Don’t Slack on Best Practices
Code is still code, whether you write it or it’s autogenerated for you. You may not have hired a technical team, but you should enforce the best practices of technical teams with whomever is building via the no-code solution.
First and foremost, have some way of tracking how your software is evolving. The easiest way to do this is with a version control tool like Git. Some no-code platforms come with version control baked in, but the advantage of the tooling favored by technical teams is that they allow you to backup to a remote code repository.
Those remote code repositories often come with tooling to scan and test code — or options to integrate with other solutions that do. Such tooling will give you great insight into the quality of the code being auto-generated. They may identify so-called “dead code” that can never be reached by any execution path of the application. Or they may highlight known security issues.
Scanners can throw false positives, though, or they can mix warnings and suggestions in with alerts in unhelpful ways. Don’t panic if they seem to return a lot of results. Look to see if there’s a known CVE or if security researchers have submitted any findings through a vulnerability-disclosure program. If the vendor runs an official bug-bounty program, you’ll likely find reports on confirmed problems and the status of a patch there.
Just as you should backup the code same as you would as if you were writing it yourself, you’ll also want to monitor the application’s performance. Most cloud hosting providers will have built in options. At a minimum, you should be tracking latency (how long it takes the system to complete a request), traffic (how many requests occur over a given period of time), errors (how often requests fail), and resource usages (memory, CPU and I/O). Remember, monitoring is not the same as analytics! These numbers are different from reports on what users are doing when they use the application.
Without a technical team, monitoring may not be very actionable. But you should know what “normal” looks like on your systems, and you should track historical data so that if and when you do bring in a technical team they have a solid place to start working.
If the no-code solution is an online platform, you might not even be able to see the code yourself, let alone do your own backups and monitoring. In that case, pay attention to what the service level agreement (SLA) provided by the vendor is. Third-party sites like Downdetector can do some basic monitoring, enough to give you a good idea whether the SLA is being violated or not.
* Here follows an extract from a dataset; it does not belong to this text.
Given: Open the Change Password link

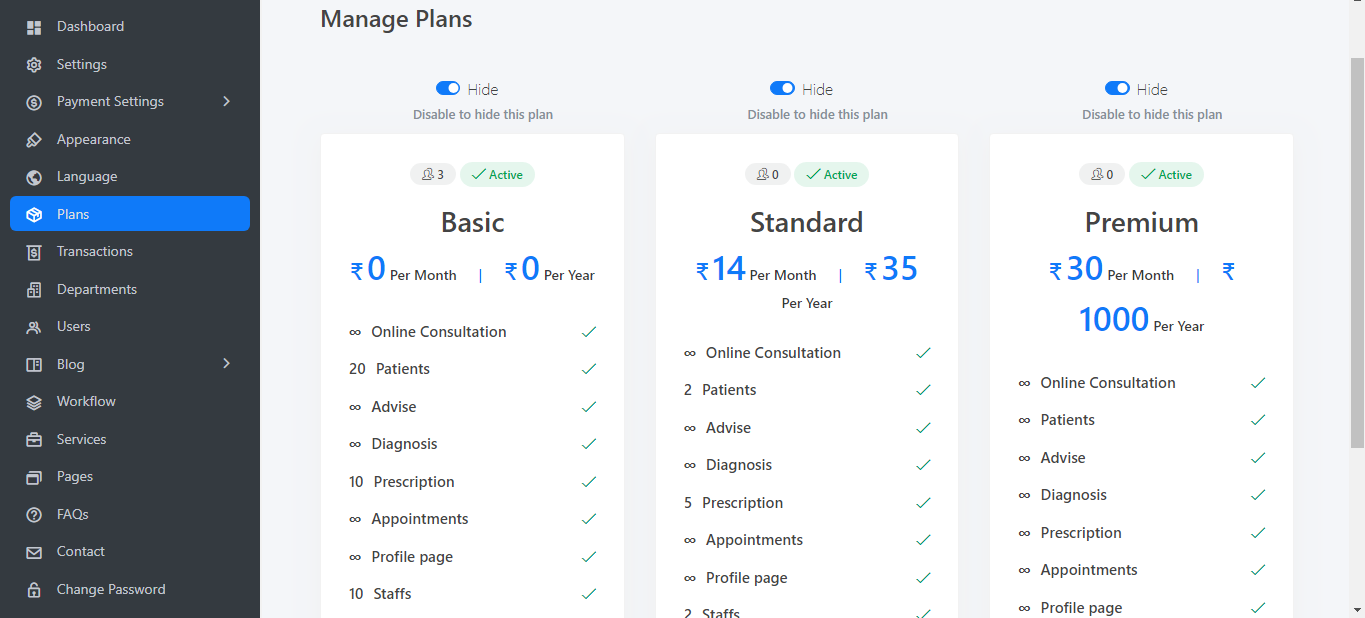Looking at the screenshot, I should tap(111, 589).
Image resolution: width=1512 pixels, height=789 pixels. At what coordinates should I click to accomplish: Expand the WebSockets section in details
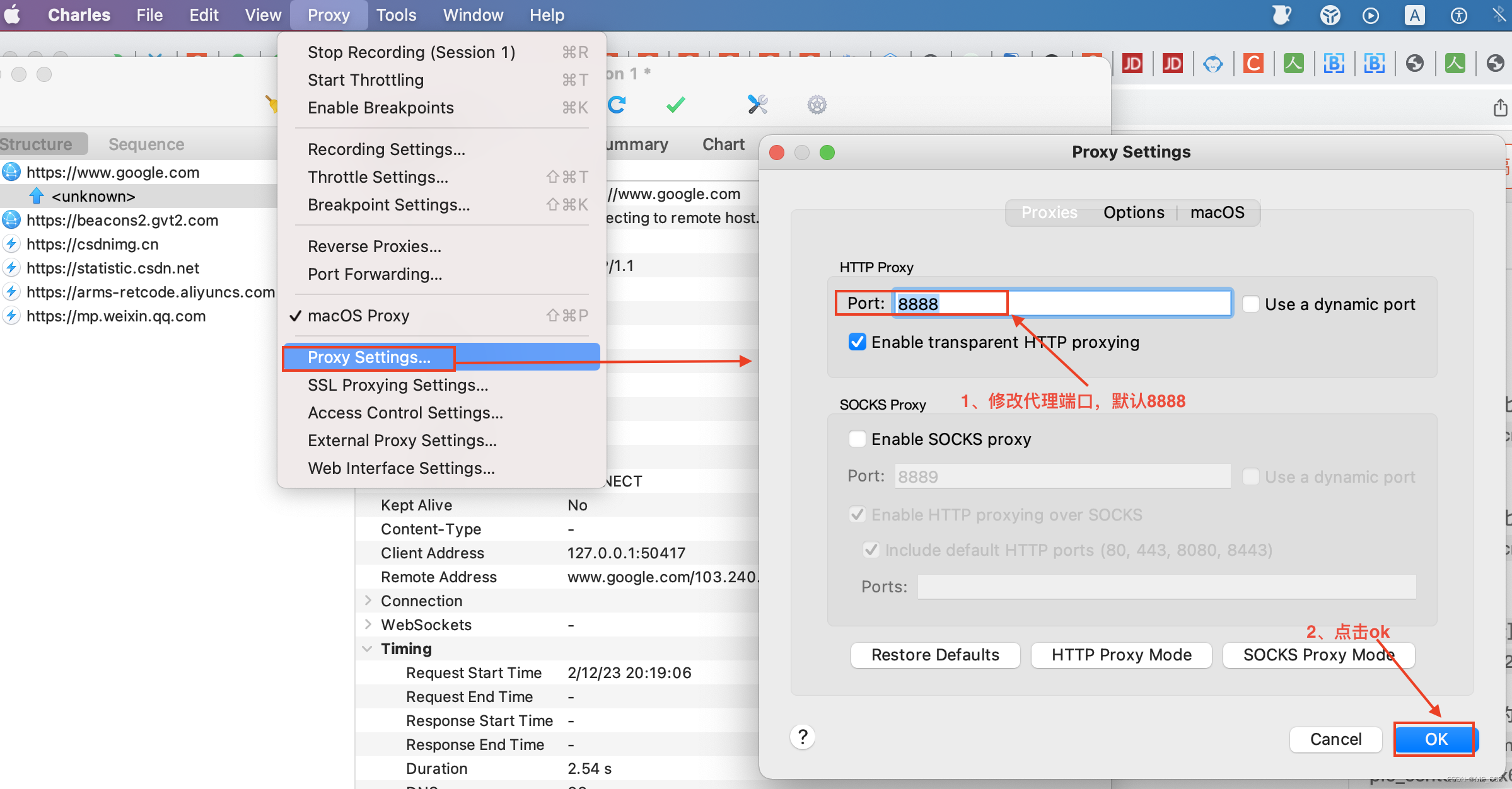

Pay close attention to what your data export options are too. If you can’t take your business data and move to another solution, you should really think carefully about how critical the application is to your business and whether it’s worth the risk that the platform may be shut down.
No-Code Software Doesn’t Last Forever, but Neither Does Custom Software
If you decide to go the no-code route, keep in mind all software needs to be updated routinely. Just because the functionality has not changed does not mean that the application doesn’t need a refresh.
Software does not magically patch itself. Make sure you budget for a certain amount of maintenance work for the business users who built the application in the first place. Do not just dump the project on IT once the code has been auto-generated.
Quite often, no-code solutions do not save organizations as much time as teams expect them to; they just shift the investment of time from the writing of code to operation of auto-generated code. Depending on your needs, this might be a trade-off that makes a lot of sense, or it might leave you with inferior technology trying to perform critical business functions.